It's been many, many years since I've even tried to use ODE. Bullet is an excellent engine, easily AAA/industry quality and it has shipped with plenty of games. You know you're getting a solid system that can handle almost anything you throw at it. It's getting massive GPU simulation support in the very near future too, which is a big step forward. On almost any technical merit I would choose Bullet without reservation.

What is not so good about Bullet is the documentation. We've had to pour over the source code to understand what's going on and how to use functions.

SlimDX | Ventspace Blog | Twitter | Diverse teams make better games. I am currently hiring capable C++ engine developers in Baltimore, MD.

I got my game which uses bullet physics to work on iOS with no problems (at least, working as far as the simulator, never quite got around to getting it on a device).

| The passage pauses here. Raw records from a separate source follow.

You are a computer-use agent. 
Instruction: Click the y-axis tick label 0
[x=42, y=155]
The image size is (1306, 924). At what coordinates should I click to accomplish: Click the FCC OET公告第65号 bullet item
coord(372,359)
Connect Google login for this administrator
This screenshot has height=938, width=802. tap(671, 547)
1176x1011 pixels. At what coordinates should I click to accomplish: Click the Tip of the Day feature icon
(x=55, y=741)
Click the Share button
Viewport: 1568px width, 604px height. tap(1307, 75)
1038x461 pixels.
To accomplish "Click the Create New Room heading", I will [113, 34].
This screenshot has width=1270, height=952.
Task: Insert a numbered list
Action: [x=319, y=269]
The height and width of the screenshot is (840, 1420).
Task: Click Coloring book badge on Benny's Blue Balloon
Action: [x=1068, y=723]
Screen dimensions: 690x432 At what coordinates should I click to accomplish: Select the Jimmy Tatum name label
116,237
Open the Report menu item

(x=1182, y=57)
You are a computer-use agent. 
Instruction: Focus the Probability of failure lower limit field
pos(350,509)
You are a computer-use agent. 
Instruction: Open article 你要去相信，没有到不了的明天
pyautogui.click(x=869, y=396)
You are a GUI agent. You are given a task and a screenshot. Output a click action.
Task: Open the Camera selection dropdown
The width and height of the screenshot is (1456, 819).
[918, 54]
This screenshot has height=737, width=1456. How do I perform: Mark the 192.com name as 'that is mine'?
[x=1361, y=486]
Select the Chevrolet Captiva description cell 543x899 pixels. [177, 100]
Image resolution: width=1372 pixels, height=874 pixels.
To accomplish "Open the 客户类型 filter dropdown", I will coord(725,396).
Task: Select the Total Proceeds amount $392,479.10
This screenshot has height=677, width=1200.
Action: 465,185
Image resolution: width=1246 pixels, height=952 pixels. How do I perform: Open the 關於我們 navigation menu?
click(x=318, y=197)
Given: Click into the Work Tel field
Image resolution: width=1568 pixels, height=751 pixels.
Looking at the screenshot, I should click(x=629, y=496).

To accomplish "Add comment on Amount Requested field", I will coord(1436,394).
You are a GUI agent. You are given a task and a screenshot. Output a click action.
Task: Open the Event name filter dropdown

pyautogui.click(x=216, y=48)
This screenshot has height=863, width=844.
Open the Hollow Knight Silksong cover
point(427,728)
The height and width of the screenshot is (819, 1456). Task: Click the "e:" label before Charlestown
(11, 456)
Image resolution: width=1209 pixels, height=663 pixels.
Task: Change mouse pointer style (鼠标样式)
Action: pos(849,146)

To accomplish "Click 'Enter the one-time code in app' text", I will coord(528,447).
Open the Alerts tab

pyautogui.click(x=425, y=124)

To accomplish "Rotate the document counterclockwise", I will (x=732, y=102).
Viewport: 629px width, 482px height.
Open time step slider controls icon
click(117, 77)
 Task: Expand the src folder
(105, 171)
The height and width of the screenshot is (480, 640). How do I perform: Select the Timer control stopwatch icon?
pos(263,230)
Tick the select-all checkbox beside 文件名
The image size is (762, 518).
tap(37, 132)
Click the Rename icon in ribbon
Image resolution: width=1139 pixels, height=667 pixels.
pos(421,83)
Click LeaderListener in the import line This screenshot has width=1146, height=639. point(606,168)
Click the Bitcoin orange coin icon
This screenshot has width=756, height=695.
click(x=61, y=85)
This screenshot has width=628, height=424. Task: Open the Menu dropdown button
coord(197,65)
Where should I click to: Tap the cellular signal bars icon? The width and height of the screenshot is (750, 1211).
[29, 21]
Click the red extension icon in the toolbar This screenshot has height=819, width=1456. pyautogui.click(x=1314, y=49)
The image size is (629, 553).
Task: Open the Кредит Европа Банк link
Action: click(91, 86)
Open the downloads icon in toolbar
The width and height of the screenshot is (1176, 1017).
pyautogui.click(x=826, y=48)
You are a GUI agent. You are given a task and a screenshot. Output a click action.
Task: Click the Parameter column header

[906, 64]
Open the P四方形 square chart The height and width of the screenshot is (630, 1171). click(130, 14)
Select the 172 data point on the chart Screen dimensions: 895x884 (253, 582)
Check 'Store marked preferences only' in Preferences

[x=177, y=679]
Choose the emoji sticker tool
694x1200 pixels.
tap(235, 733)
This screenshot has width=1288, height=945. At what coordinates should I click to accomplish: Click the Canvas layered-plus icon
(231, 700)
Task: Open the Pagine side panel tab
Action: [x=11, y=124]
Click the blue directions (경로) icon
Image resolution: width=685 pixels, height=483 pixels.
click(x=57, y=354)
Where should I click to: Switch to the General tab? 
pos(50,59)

Can you recall how getting it building for iOS was? I get the impression there isn't a pre-built binary/framework so I'd have to set up an XCode project and add the sources manually?

Maybe I'll just ask on the bullet forums, but I wanted to try and check it wasn't a stupid question first :)

Getting bullet to work on iOS is super easy. Ignore the instructions they give.

1) Create a new XCode iOS static library project and empty it out.

2) Add the entire bullet source tree.

3) You'll need to remove some CMake files manually, or XCode will complain about not knowing what they're for. There's also a few other things to skip like MiniCL, ibmsdk, etc.

4) Link it to your application like any XCode static library project.

I've never bothered with CMake to build bullet.